The normal fault-system responsible of the 2009 Mw 6.1 L'Aquila earthquake (Paganica-San Demetrio fault-system) comprises several narrow, fault-parallel valleys of controversial origin. We investigated a key section of the southeastern portion of this fault network along the small Verupola Valley. In order to characterize its nature and possible tectonic activity, we applied multiple-geosciences techniques able to image at depth the structure associated to this peculiar landform. We integrated magnetometry, 2-D P wave and resistivity tomography, surface waves and seismic noise analysis coupled with field mapping, shallow boreholes and trenching. According to our results, the Verupola Valley is a ∼30–40-m-deep graben controlled by a SW-dipping master fault and synthetic splays paired with an antithetic NE-dipping fault.
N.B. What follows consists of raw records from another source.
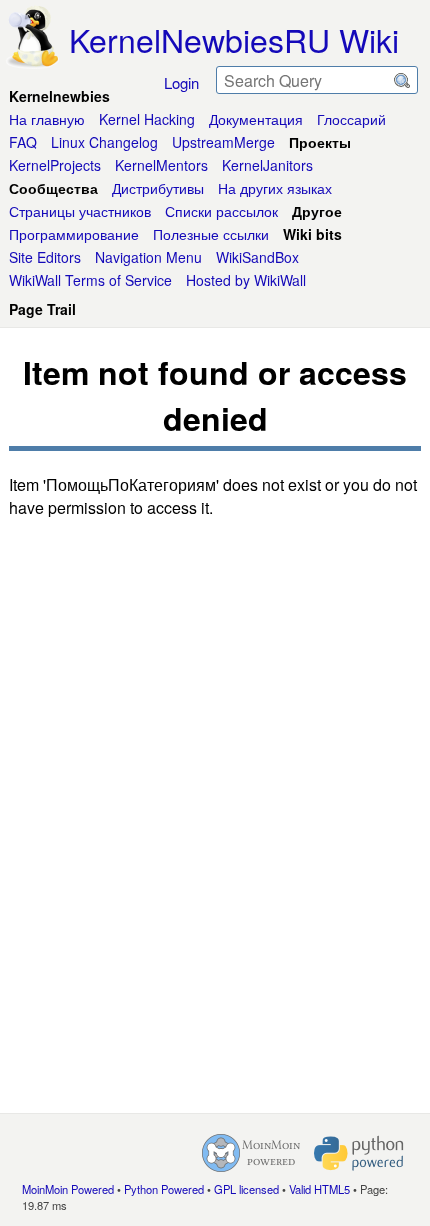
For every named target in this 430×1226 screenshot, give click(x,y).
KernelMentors (161, 165)
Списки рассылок (221, 211)
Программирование (74, 234)
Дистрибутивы (158, 188)
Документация (256, 119)
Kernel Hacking (147, 119)
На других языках (275, 188)
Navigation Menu (148, 257)
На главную (47, 119)
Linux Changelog (104, 142)
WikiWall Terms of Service (90, 280)
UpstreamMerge (223, 142)
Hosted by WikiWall (246, 280)
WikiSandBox (257, 257)
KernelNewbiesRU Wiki (234, 39)
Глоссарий (351, 119)
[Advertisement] (215, 1006)
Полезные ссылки (211, 234)
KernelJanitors (267, 165)
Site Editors (45, 257)
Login (181, 82)
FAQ (23, 142)
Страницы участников (80, 211)
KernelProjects (55, 165)
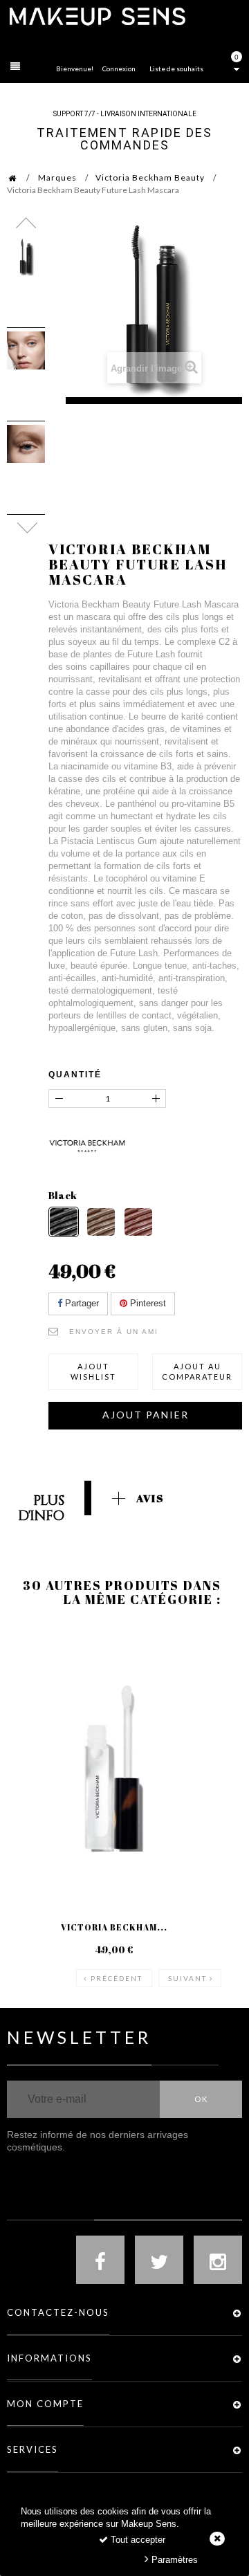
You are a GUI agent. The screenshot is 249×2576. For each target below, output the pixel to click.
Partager (80, 1303)
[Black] (63, 1222)
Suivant (187, 1978)
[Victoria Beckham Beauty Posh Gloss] (114, 1761)
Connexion (119, 68)
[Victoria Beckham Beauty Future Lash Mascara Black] (26, 257)
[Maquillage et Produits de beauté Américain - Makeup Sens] (97, 15)
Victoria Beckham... (114, 1927)
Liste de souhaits (176, 68)
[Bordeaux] (138, 1222)
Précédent (116, 1978)
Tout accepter (136, 2539)
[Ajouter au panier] (34, 1680)
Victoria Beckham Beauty (150, 177)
The SW-dipping splays are active and cut very shallow (<2 m deep) Late Pleistocene sediments. The small amount of cumulated vertical offset (∼15 m) across the conjugated system may indicate a young fault inception or very low Quaternary slip-rates. Due to its structural continuity with the adjacent mapped strands of the Paganica–San Demetrio fault network, we relate the Verupola Valley to the recent activity of the southeastern segment of this fault system. We also suggest that other fault-parallel valleys can have the same tectonic origin and setting of the Verupola Valley. This latter represents a scale-independent analogue from metric scale (exposed in the palaeoseismological trenches) to the Middle Aterno Basin scale (seen from seismic profiles and fault mapping). Overall, the imaged structural style is coherent with the regional tectonic setting due to Quaternary crustal extension.